Re: [Redacted Text] (d/b/a [Redacted Text])

Dear [Redacted Text]:

Thank you for your letter dated May 16, 2019, requesting a letter ruling regarding the sales and use tax treatment of a software product sold by [Redacted Text] (d/b/a [Redacted Text]) Revenue Administrative Bulletin (RAB) 2016-20 provides that the Department may decline to issue a letter ruling in its sole discretion. Due to the fact specific nature of this inquiry, please consider this response a technical advice letter instead of a letter ruling. Technical advice letters may still be relied on by the taxpayer.

Represented Facts:

[Redacted Text] provides a software product that assists its customers in [Redacted Text]. [Redacted Text] product consists of remote access software that wholly resides on its own servers and a downloadable software application. Aside from the application, [Redacted Text] customers cannot install, download, or transfer the software to their own computers. Therefore, the customer has no control over the network, servers, operating systems, storage, or other capabilities of the software. [Redacted Text] software application is downloaded to personal devices of its customers and allows them to input data regarding [Redacted Text] and [Redacted Text]. The application is only operable if the device is connected to the internet. It is anticipated, however, that in the future the application will be usable when offline and then allow for the information to be uploaded to the remote software when the device reconnects to the internet. The application is not necessary to the service provided by [Redacted Text], but most customers make use of the application. Aside from its remote access software and the downloaded application, [Redacted Text] sells no other tangible personal property to its customers. [Redacted Text] customers can access the uploaded data through a website on their computers or through the application.

Law and analysis: 

Michigan’s General Sales Tax Act (GSTA) imposes a 6% sales tax on the gross proceeds of “all persons engaged in the business of making sales at retail, by which ownership of tangible personal property is transferred for consideration…” MCL 205.52(1). Michigan’s Use Tax Act (UTA) imposes a 6% tax “for the privilege of using, storing, or consuming tangible personal property in this state…” MCL 205.93(1). For purposes of this letter, “Acts” refers to both the GSTA and the UTA. The Acts define “tangible personal property” to include “prewritten computer software.” MCL 205.51a(r) and MCL 205.92(k). The Acts define “prewritten computer software” as:

[C]omputer software, including prewritten upgrades, that is delivered by any means and that is not designed and developed by the author or other creator to the specifications of a specific purchaser. Prewritten computer software includes the following:
a. Any combination of 2 or more prewritten computer software programs or portions of prewritten computer software programs.
b. Computer software designed and developed by the author or other creator to the specifications of a specific purchaser if it is sold to a person other than that specific purchaser.
c. The modification or enhancement of prewritten computer software or portions of prewritten computer software where the modification or enhancement is designed and developed to the specifications of a specific purchaser unless there is a reasonable, separately stated charge or an invoice or other statement of the price is given to the purchaser for the modification or enhancement. If a person other than the original author or creator modifies or enhances prewritten computer software, that person is considered to be the author or creator of only that person's modifications or enhancements. MCL 205.51a(p) and MCL 205.92b(p).

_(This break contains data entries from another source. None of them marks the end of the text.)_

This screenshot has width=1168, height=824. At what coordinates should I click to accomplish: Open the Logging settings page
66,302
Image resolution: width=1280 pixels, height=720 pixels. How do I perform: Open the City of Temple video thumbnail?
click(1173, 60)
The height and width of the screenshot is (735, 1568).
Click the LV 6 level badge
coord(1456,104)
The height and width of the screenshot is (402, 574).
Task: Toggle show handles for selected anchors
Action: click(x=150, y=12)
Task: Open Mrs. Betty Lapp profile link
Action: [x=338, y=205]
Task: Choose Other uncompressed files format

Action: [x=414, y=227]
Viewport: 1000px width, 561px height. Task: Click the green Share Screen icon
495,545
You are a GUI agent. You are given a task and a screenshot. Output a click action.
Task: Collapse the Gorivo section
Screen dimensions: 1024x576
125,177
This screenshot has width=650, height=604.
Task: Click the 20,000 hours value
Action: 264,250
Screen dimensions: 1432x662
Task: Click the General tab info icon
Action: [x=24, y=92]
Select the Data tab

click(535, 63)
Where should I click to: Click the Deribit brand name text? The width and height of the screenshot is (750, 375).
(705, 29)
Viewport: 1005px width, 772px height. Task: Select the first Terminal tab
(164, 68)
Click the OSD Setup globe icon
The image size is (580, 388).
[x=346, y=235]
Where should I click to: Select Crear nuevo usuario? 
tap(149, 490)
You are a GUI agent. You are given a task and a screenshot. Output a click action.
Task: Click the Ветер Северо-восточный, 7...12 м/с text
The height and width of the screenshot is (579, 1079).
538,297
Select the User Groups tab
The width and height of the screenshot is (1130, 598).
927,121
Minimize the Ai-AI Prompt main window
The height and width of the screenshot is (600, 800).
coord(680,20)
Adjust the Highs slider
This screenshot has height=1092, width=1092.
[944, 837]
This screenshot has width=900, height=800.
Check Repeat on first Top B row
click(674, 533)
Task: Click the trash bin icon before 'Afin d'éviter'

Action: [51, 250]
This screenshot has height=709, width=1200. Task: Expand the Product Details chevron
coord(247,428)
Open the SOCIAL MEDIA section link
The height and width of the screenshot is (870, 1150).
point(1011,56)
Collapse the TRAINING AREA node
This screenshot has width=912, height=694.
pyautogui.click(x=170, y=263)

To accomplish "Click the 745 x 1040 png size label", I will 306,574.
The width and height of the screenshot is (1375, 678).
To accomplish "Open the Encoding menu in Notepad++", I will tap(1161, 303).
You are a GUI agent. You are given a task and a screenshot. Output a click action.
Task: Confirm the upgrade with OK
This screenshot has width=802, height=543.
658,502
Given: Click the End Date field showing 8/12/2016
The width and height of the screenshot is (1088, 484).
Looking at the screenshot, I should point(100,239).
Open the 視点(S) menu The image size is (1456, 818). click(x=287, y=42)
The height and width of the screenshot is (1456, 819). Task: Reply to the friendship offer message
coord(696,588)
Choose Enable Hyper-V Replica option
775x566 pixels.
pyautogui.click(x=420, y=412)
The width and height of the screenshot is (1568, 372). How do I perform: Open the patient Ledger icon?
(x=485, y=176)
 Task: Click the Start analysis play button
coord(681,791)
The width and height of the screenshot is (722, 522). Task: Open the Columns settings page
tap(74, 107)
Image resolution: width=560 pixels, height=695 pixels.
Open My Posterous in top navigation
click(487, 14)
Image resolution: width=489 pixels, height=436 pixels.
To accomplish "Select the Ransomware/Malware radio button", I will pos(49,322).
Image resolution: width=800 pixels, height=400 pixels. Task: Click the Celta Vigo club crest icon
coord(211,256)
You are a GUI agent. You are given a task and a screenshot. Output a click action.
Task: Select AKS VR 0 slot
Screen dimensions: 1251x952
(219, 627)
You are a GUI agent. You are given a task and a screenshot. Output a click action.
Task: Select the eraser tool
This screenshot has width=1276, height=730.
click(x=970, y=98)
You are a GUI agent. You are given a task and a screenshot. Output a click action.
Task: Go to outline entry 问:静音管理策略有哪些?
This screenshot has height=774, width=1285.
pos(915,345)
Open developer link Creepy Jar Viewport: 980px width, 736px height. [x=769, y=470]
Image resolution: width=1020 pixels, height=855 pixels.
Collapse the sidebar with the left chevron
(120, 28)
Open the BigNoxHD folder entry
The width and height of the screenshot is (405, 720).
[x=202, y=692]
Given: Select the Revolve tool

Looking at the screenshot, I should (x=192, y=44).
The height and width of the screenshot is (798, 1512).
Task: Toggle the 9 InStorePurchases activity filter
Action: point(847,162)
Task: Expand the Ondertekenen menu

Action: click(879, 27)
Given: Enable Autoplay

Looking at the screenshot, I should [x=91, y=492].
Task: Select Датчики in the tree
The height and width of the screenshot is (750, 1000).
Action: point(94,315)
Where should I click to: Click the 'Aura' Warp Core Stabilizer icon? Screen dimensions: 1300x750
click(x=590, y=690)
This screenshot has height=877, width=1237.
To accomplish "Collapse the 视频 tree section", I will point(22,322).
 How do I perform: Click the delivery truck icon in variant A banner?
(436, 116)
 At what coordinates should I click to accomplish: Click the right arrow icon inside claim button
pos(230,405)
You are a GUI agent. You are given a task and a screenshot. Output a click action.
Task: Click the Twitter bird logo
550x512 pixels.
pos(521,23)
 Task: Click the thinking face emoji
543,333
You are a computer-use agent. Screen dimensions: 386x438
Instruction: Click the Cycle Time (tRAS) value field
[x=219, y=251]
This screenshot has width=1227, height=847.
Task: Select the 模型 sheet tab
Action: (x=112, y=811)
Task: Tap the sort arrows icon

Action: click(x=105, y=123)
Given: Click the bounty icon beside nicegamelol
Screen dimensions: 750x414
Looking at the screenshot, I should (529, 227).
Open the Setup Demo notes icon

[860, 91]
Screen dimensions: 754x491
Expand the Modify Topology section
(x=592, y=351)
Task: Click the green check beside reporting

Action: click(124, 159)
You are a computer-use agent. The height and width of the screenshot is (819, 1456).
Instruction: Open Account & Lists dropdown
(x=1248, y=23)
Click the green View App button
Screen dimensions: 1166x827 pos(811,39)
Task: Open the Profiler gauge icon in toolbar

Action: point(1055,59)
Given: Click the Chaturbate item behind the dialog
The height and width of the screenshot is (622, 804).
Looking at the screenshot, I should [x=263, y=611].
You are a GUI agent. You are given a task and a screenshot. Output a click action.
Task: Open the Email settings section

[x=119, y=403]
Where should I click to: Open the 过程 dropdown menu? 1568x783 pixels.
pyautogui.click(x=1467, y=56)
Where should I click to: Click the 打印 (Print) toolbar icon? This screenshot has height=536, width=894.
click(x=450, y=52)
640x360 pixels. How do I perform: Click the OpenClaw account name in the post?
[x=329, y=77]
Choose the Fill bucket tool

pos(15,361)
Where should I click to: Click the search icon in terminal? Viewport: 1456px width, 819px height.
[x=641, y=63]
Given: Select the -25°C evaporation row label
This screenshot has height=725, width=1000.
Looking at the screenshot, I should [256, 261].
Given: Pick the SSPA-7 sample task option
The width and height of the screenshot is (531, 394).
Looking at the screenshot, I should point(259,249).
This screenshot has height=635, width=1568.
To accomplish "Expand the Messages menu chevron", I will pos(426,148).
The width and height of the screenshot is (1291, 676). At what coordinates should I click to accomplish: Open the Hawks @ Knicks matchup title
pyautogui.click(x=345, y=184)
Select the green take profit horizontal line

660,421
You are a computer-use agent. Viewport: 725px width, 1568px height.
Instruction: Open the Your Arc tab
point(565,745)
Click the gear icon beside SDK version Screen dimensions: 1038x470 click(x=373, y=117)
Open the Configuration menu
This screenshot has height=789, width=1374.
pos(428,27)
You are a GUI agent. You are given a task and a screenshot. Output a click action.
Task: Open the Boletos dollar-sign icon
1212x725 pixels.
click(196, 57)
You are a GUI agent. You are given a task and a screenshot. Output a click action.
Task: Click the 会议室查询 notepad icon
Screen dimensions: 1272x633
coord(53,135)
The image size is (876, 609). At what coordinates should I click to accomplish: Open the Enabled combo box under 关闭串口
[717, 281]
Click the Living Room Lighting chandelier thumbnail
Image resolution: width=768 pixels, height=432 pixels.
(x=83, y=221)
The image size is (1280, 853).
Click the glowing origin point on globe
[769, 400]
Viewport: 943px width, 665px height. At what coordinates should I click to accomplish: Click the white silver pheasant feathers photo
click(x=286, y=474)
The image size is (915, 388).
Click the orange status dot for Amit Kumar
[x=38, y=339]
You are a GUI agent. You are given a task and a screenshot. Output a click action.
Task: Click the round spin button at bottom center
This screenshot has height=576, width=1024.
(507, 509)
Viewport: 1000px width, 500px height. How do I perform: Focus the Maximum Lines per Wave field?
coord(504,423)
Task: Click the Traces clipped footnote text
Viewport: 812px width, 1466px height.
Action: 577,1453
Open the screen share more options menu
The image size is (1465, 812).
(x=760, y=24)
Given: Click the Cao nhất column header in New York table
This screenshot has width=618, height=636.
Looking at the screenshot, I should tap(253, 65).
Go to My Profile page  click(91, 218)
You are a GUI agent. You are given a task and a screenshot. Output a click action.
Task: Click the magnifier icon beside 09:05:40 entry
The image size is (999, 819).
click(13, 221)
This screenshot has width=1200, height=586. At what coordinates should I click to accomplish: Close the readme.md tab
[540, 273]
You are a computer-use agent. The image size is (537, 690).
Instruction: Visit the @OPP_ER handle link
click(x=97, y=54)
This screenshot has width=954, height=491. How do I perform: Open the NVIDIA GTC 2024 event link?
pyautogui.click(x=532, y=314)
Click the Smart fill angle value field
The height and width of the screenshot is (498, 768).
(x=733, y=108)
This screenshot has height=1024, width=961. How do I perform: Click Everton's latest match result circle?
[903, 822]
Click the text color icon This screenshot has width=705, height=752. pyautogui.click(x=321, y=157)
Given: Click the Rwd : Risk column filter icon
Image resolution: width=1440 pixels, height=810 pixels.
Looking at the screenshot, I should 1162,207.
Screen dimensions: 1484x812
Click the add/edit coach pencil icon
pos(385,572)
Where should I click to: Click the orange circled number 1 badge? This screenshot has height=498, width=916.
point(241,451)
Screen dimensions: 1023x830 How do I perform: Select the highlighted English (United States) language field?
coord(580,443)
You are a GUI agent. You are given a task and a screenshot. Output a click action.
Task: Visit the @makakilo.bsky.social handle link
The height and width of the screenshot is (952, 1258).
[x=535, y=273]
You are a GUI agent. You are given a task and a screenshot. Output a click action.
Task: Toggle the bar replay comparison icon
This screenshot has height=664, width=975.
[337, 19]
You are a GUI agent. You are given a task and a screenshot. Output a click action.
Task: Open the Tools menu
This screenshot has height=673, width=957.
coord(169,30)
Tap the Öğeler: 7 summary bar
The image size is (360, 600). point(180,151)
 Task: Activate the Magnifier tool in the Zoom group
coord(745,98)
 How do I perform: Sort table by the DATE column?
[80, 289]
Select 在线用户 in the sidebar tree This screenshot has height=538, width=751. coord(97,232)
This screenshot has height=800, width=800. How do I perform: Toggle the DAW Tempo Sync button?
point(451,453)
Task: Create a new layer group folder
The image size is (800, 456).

“Computer software” is defined as “an electronic device that accepts information in digital or similar form and manipulates it for a result based on a sequence of instructions.” MCL 205.51a(c) and MCL 205.92b(c).

In Auto-Owners Ins Co v Dep’t of Treasury, 313 Mich App 56 (2015). the Michigan Court of Appeals reviewed two types of software products to determine if they constituted taxable “prewritten computer software.” The first type of software consisted of products that did not include the delivery of code that enabled the system to operate. These products did not satisfy the requirement that prewritten computer software must be delivered, in any manner. Rather, the user merely accessed the software that was hosted on a third-party server through a website. The court held that this type of software was not “used” for purposes of the Use Tax Act’s definition of “use” because the taxpayer did not exercise “a right or power over the code incident to the ownership of that code…” Id at 73.

The second type of software Auto-Owners addressed were products where some prewritten computer software was electronically delivered to the user (i.e., a local client or desktop agent). The court held that the desktop agent constituted the delivery and use of prewritten computer software.  However, the court determined that the software was merely incidental to the vendor’s professional services. Therefore, it applied the incidental to the service test to determine if the entire transaction was taxable or not. Id at 78.

The “incidental to the service test looks objectively at the entire transaction to determine whether the transaction is principally a transfer of tangible personal property or a provision of a service.” Catalina Mktg Sales Corp v Dep’t of Treasury, 470 Mich 13, 24-25 (2004). The incidental to the service test considers the following factors, none of which is dispositive:

  1. what the buyer sought as the object of the transaction,
  2. what the seller or service provider is in the business of doing,
  3. whether the goods were provided as a retail enterprise with a profit-making motive,
  4. whether the tangible goods were available for sale without the service,
  5. the extent to which intangible services have contributed to the value of the physical item that is transferred, and
  6. any other factors relevant to the particular transaction. Id at 26.

Determining the taxability of computer software is a fact intensive inquiry. Each product must be analyzed based on the type of software and what is delivered to the customer.

When the product you have described is sold without the software application being downloaded it falls within the first type of software at issue in Auto-Owners. Therefore, it does not constitute the sale of prewritten computer software and it is not taxable.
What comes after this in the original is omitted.